I just want to know if I do try to get this card later on will it be worth it or just stick with Amex BCP. I only want one card so I maximize my rewards on it.
Does anyone else have it and how do you feel about it. How is the service and if you don't mind saying what kind of rewards are you getting on the Venture?
Thank You!
My Fiance has this card... And I am so jealous! She gets two points on every purchase anywhere. The rewards are awesome! She can book travel anywhere, and deduct the purchase from her points.
In my opion it's the very best travel card out there!
avv7c0 wrote:
We've had it a year and put about $80,000 through it so far, using it for everything we possibly can. Currently we have 192,354 "miles" accrued, which equals $1,924 in travel reimbursement....
You can find better cash rewards cards, but if you're like me and want to use the rewards for travel anyway, hands down, this is the card.
I guess my question is wouldn't a flat 2% cash back card be a better option? You're getting (basically) 2% back anyway, but if you're restricted on how to use the points... I fell out of love with the Chase Marriott card for this same reason, yeah you get a rediculous amount of hotel points... But it translated to about 1% cash back (after the initial bonus of course), and you could only use them at a Marriott... Might work if you travel to Marriotts a lot and multiply the points, etc...
Amy I missing something? 2% back is great, don't get me wrong of course...
If you're running $2500/month or 30K a year through your card, I think you should also look at the Navy Federal Flagship Visa Signature.
you get 1 point per $1, but at 15K and 30K spending threshold you can use your points for a 2% return on travel.
It's a visa signature benefit.
Lower annual fee $49
Likely much higher CL, and APR is 9.99%.
I just "upgraded" my cashRewards to this card, with a 20K CL. I should be able to put most/all my purchases on it and every year get $600 airline credit for spending $30K/year (2%).
It also has no foreign transaction fee. Yes, there are probably better cards out there, but I really like NFCU, the customer service etc.
@Anonymous wrote:If you're running $2500/month or 30K a year through your card, I think you should also look at the Navy Federal Flagship Visa Signature.
you get 1 point per $1, but at 15K and 30K spending threshold you can use your points for a 2% return on travel.
It's a visa signature benefit.
Lower annual fee $49
Likely much higher CL, and APR is 9.99%.
I just "upgraded" my cashRewards to this card, with a 20K CL. I should be able to put most/all my purchases on it and every year get $600 airline credit for spending $30K/year (2%).

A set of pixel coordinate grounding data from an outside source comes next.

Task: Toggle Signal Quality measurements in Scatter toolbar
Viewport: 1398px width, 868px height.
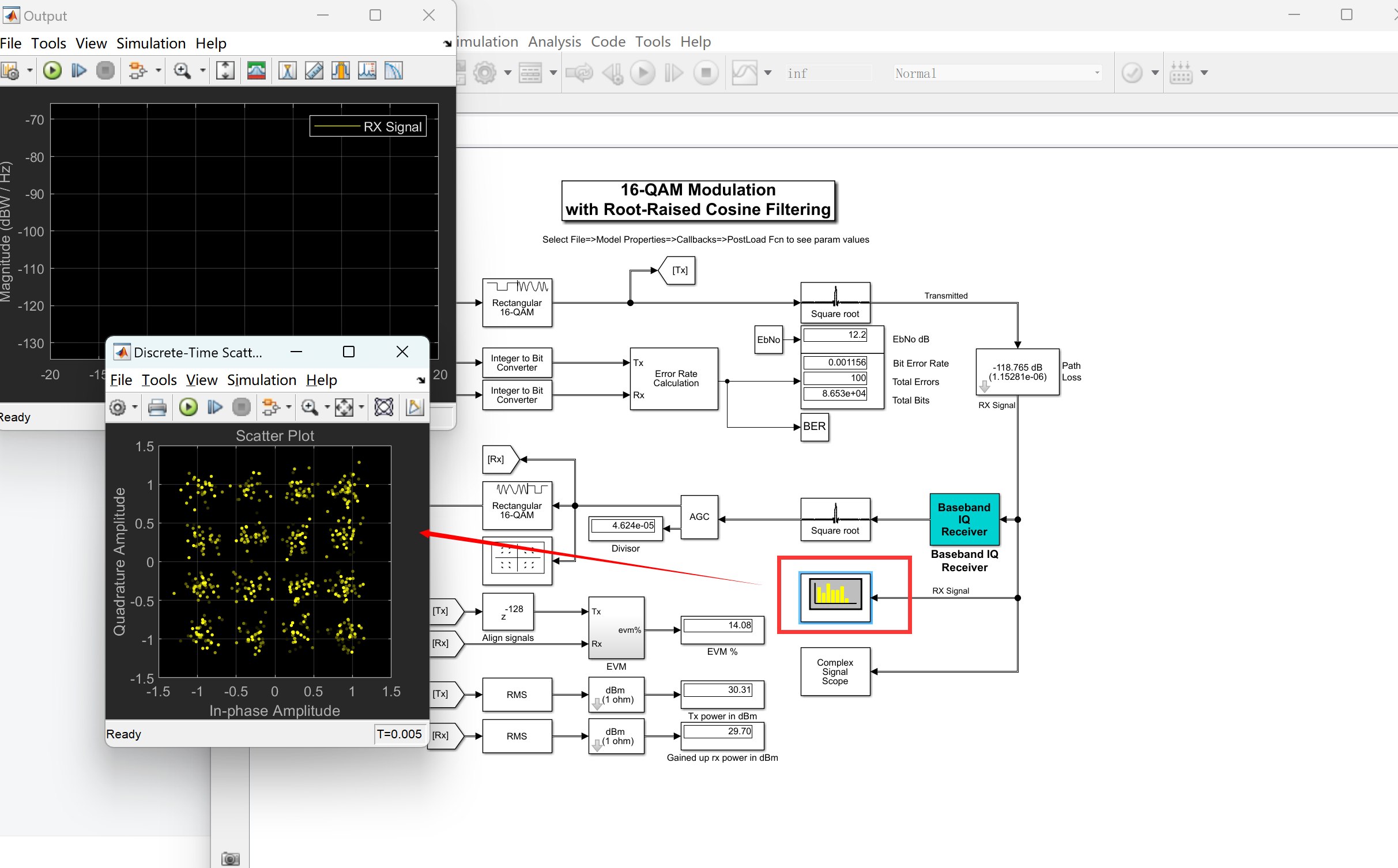Action: click(x=414, y=407)
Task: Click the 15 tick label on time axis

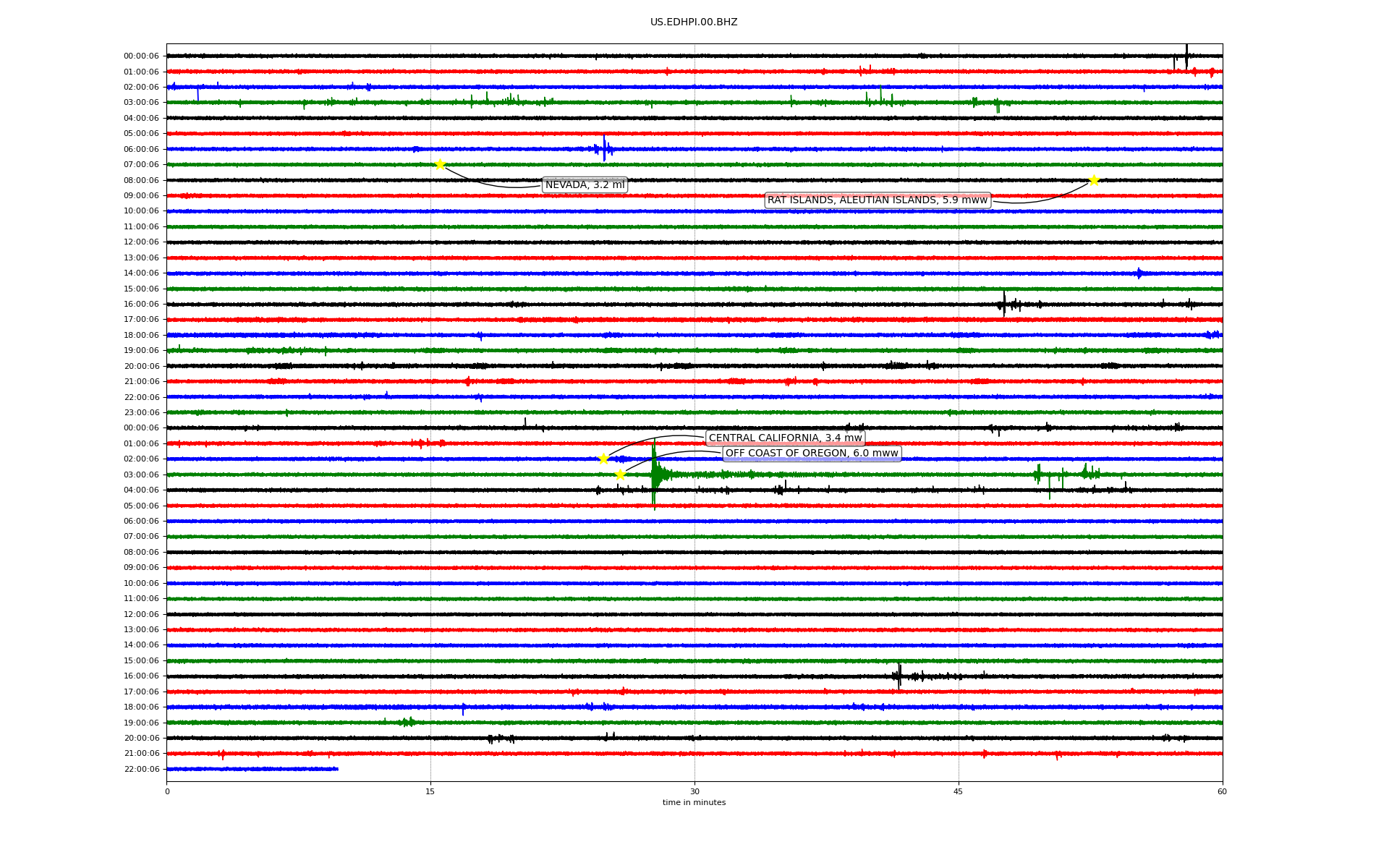Action: (x=430, y=791)
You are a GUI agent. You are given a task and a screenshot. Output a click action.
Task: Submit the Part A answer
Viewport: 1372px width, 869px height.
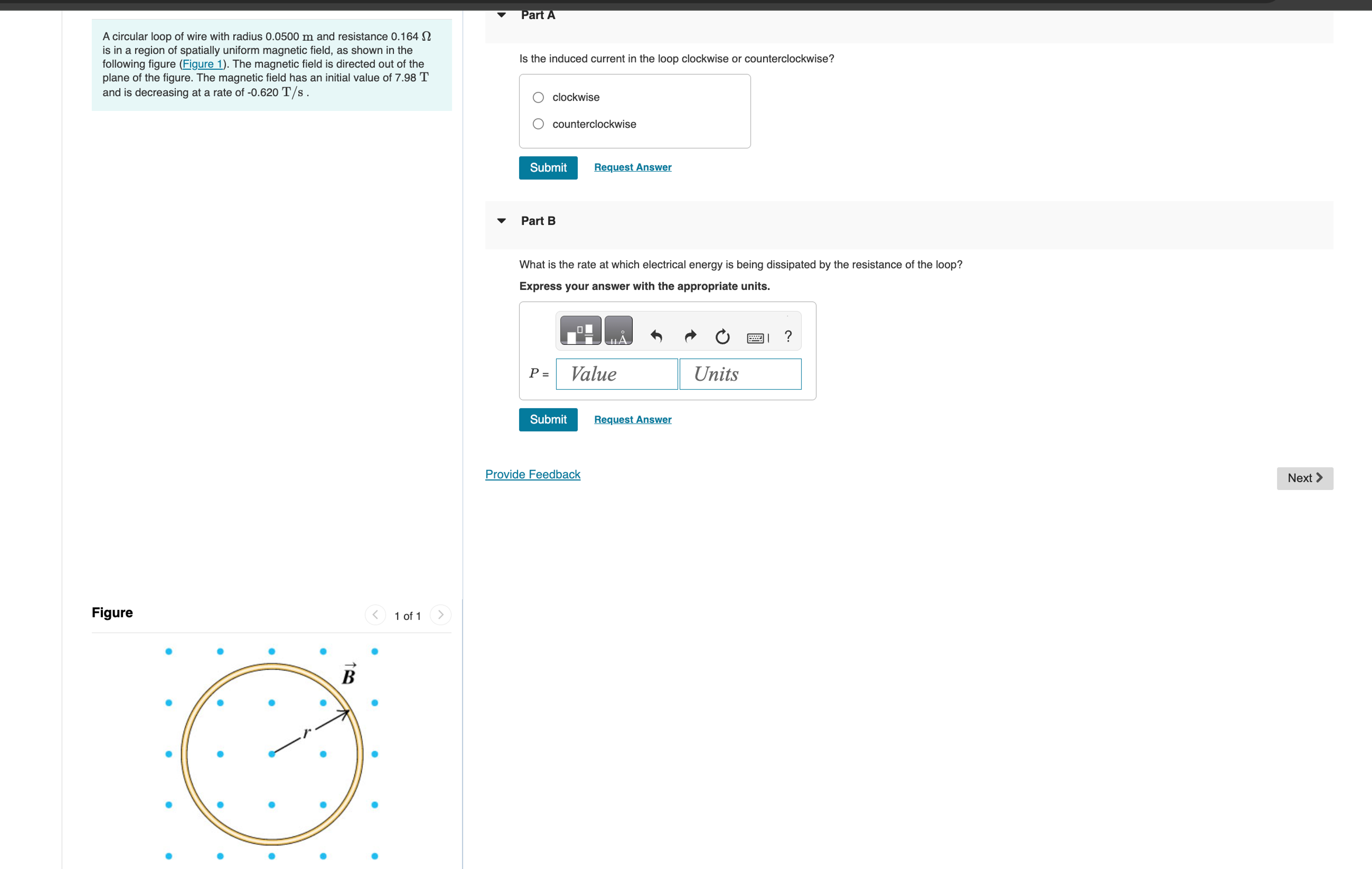pos(547,167)
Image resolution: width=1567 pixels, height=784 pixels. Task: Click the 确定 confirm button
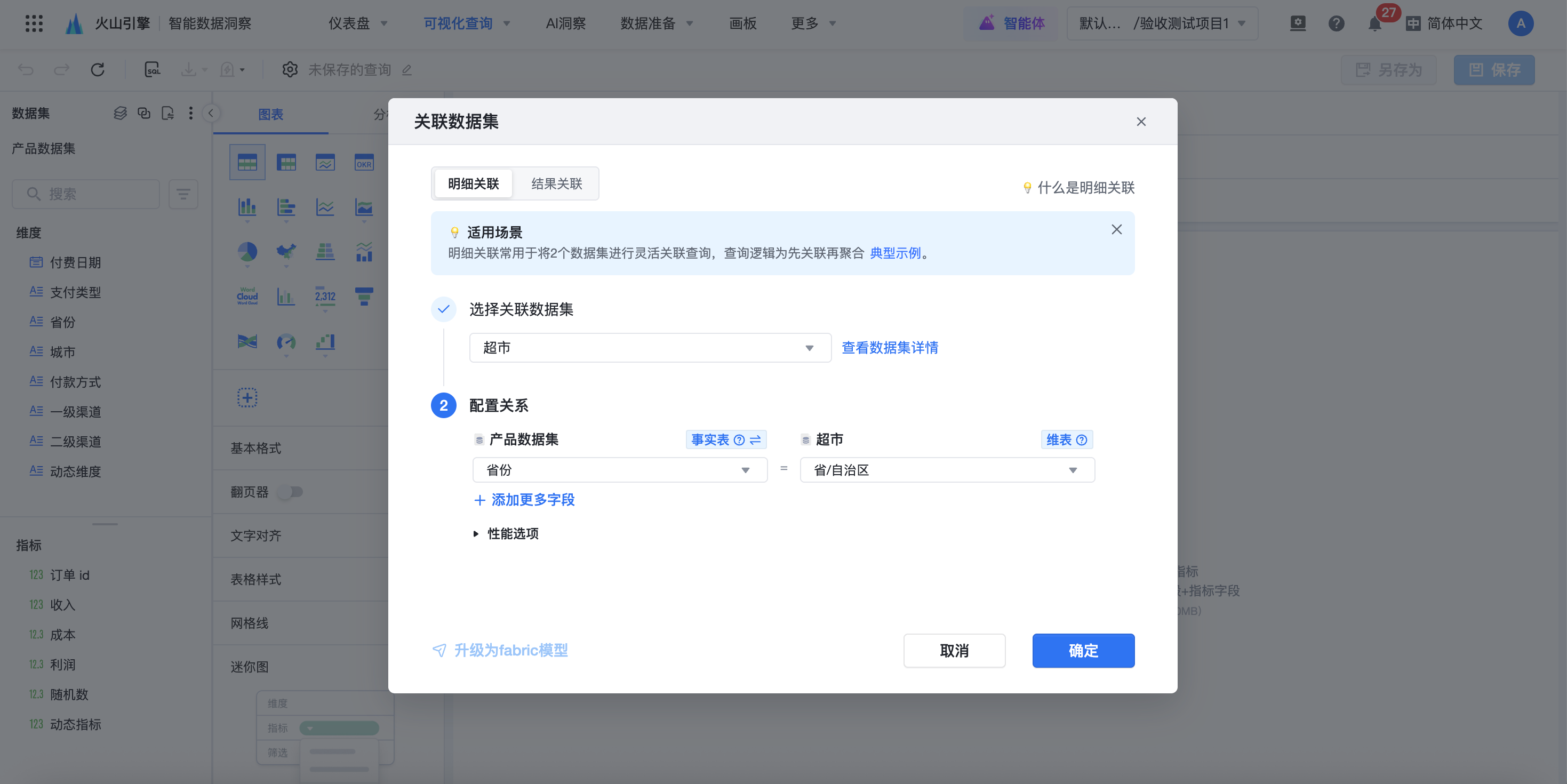(1083, 650)
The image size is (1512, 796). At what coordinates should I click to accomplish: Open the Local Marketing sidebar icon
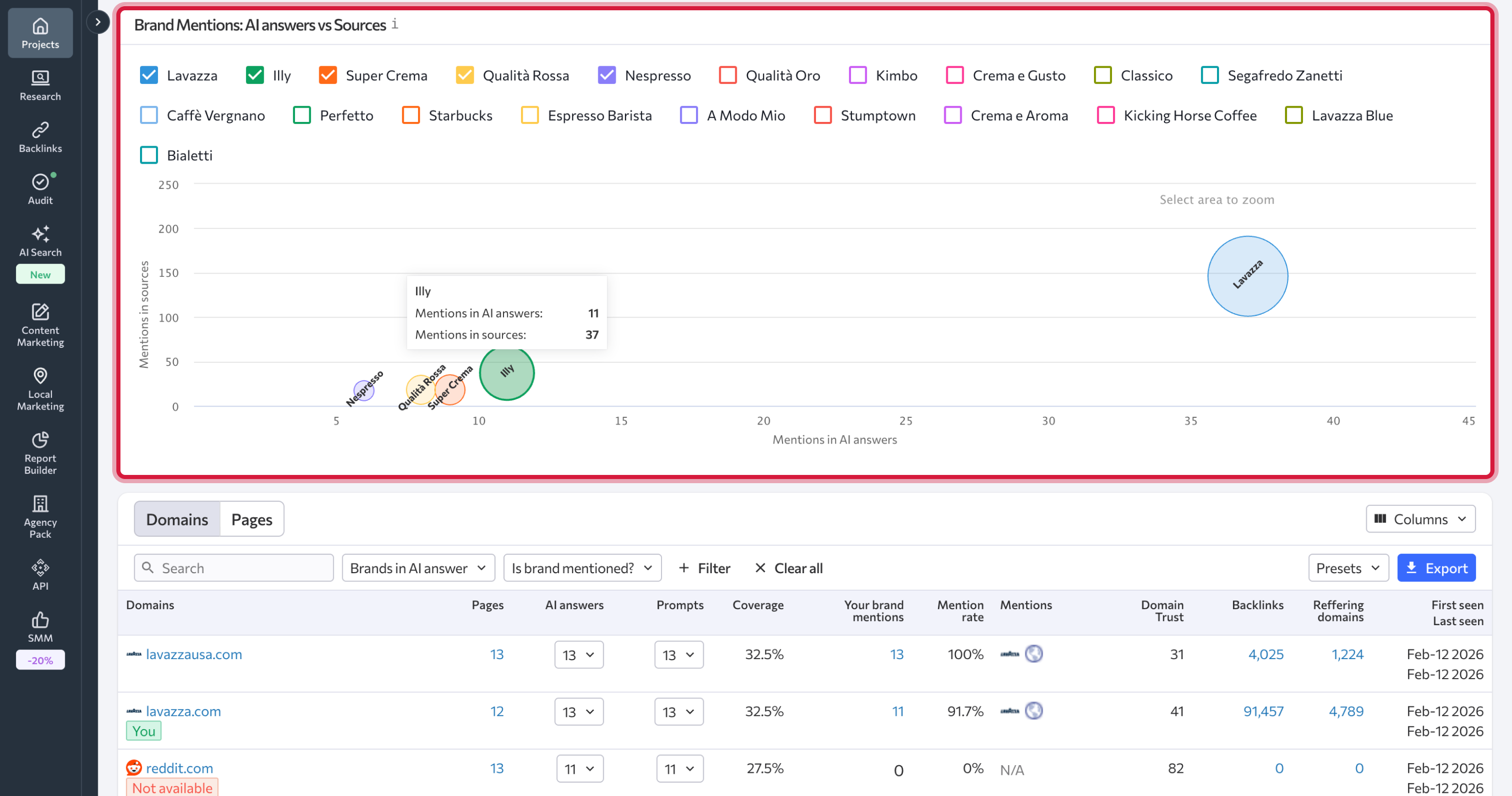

It also has no foreign transaction fee. Yes, there are probably better cards out there, but I really like NFCU, the customer service etc.
How long did you have your cashRewards card before upgrading?
about a month. in fact, I have not even used my cashrewards card, lol, and they still did the product change. took about 10 seconds on the phone.
I have been banking with NFCU though for about a year prior. Was always preapproved for the cashrewards, finally decided to hit the button.
@opiy26 wrote:
I just want to know if I do try to get this card later on will it be worth it or just stick with Amex BCP. I only want one card so I maximize my rewards on it.
If you'd like to have only ONE card, and your choices are between the BCP and Venture, the latter is much better if you're more interested in rewards travel reimbursement.
The 2% on all purchases is better than 6% on supermarkets if you're spending exceeds 30k/year, unless the majority of your 30k spend happens to be in a supermarket. The value of the Venture card is it's simplicity which allows you to simply apply the points as a statement credit for any travel. There's nothing to figure out, no conversion ratios, no ffs or hotel rewards to deal with, and no red tape.
If you're determined to use only ONE card, I'd certainly agree this is a good one to have. No forex, 2%, and easy redemption.